Si chiude (per ora?) il rapporto con Hyundai Motorsport nel WRC

Era un po’ un segreto di Pulcinella il fatto che il nove volte campione WRC, seguito a ruota del suo inseparabile navigatore Daniel Elena, avesse l’intenzione di ritornare in quel rally raid a cui aveva già partecipato quattro volte, ottenendo come miglior risultato un secondo posto nel 2017 nella categoria Auto e gareggiando sotto le insegne di Peugeot (dal 2016 al 2018 in veste ufficiale, nel 2019 da privato, sempre con la 3008 DKR). Nel 2020 l’anno sabbatico dalla Dakar, mentre nelle ultime due stagioni Loeb ha fatto parte di Hyundai Motorsport come terzo pilota per il Mondiale Rally. Ne parliamo al passato perché è assodato che, scaduto il contratto biennale, il pilota non rinnoverà con il team di Andrea Adamo.

Loeb ha usato parole quasi di commiato definitivo da Hyundai Motorsport, con la quale ha corso (per l’ultima volta assieme?) al Rally di Turchia di qualche settimana fa, cogliendo pure un ottimo terzo posto: «Che avventura che abbiamo vissuto! Sono estremamente grato per l’opportunità che Hyundai mi ha dato in questi due anni offrendomi un programma part time, totalmente in linea con le mie aspettative, all’interno di un team molto professionale e in un’atmosfera piacevole. Questi due anni sono passati molto velocemente […] ma hanno segnato parte della mia carriera, e con un altro titolo costruttori a cui ho contribuito. Ora, un nuovo capitolo si aprirà nel 2021 con Prodrive nel rally raid», sono le parole riportate da DirtFish, alquanto eloquenti, sebbene il team principal Adamo lasci la porta aperta per il futuro.

“Hyundai Motorsport è pronta a riaccogliere Loeb ed Elena”
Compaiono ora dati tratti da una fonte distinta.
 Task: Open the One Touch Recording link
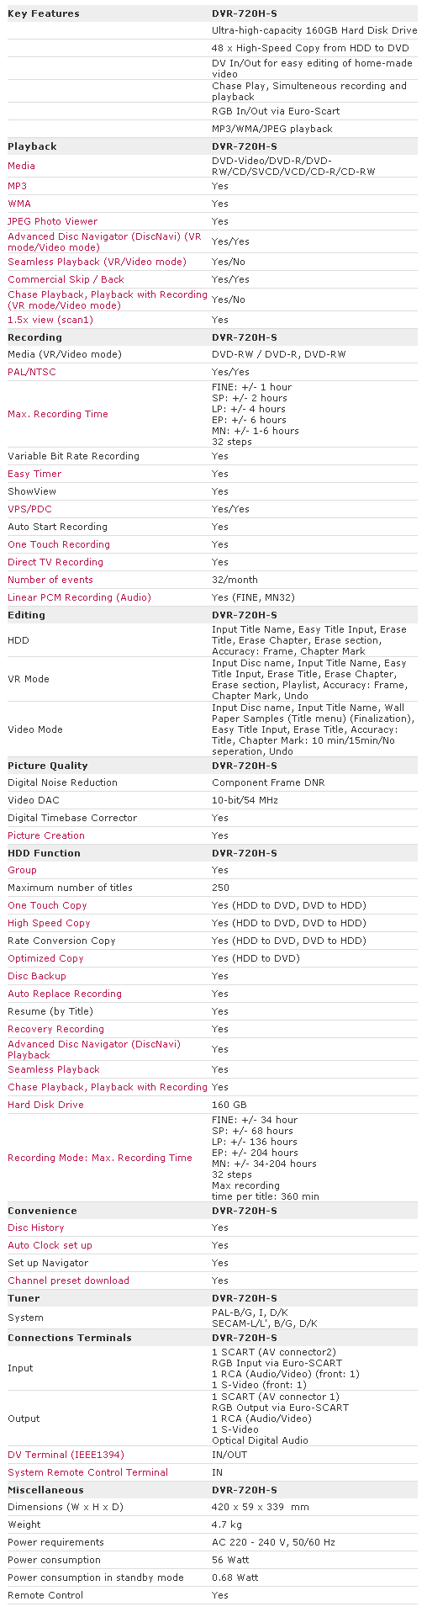[59, 544]
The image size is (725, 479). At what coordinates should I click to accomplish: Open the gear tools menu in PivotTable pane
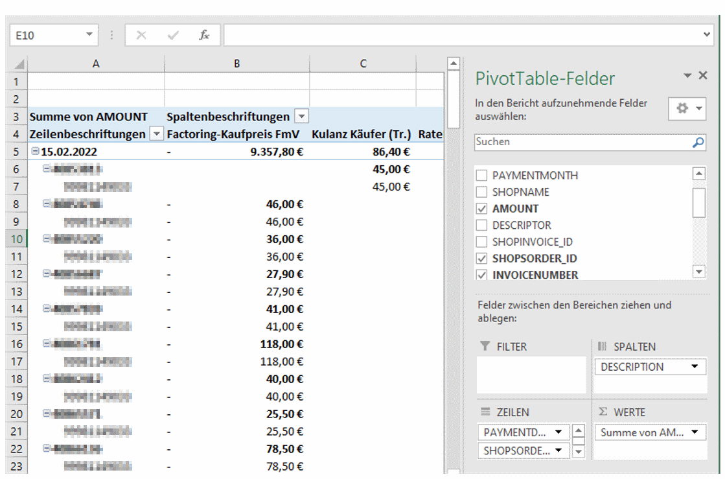point(686,109)

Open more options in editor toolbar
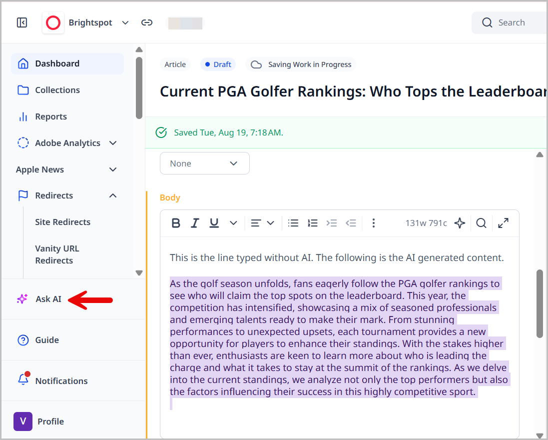point(373,223)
«Il loro contributo ci ha aiutato nel lottare e vincere il campionato la scorsa stagione», ha commentato l’ingegnere a capo di Hyundai Motorsport a proposito di Loeb ed Elena. «La loro conoscenza e il loro impegno sono stati perfettamente dimostrati nelle gare più dure come il Cile e la Turchia. La pandemia ha comportato il fatto che non siamo stati in grado di sfruttarli come avevamo previsto in questa stagione [erano sei gli appuntamenti stabiliti per il 2020, ma alla fine l’equipaggio ne porta a casa due, ndr], ma la prestazione in Turchia ha ricordato a tutti la loro capacità e velocità sempre vive ed attuali». Adamo però puntualizza: «Né Hyundai Motorsport né io vogliamo chiudere completamente e per sempre la porta. Auguriamo tutto il meglio per il loro prossimo capitolo, e teniamo le nostre porte spalancate casomai dovessero desiderare di tornare».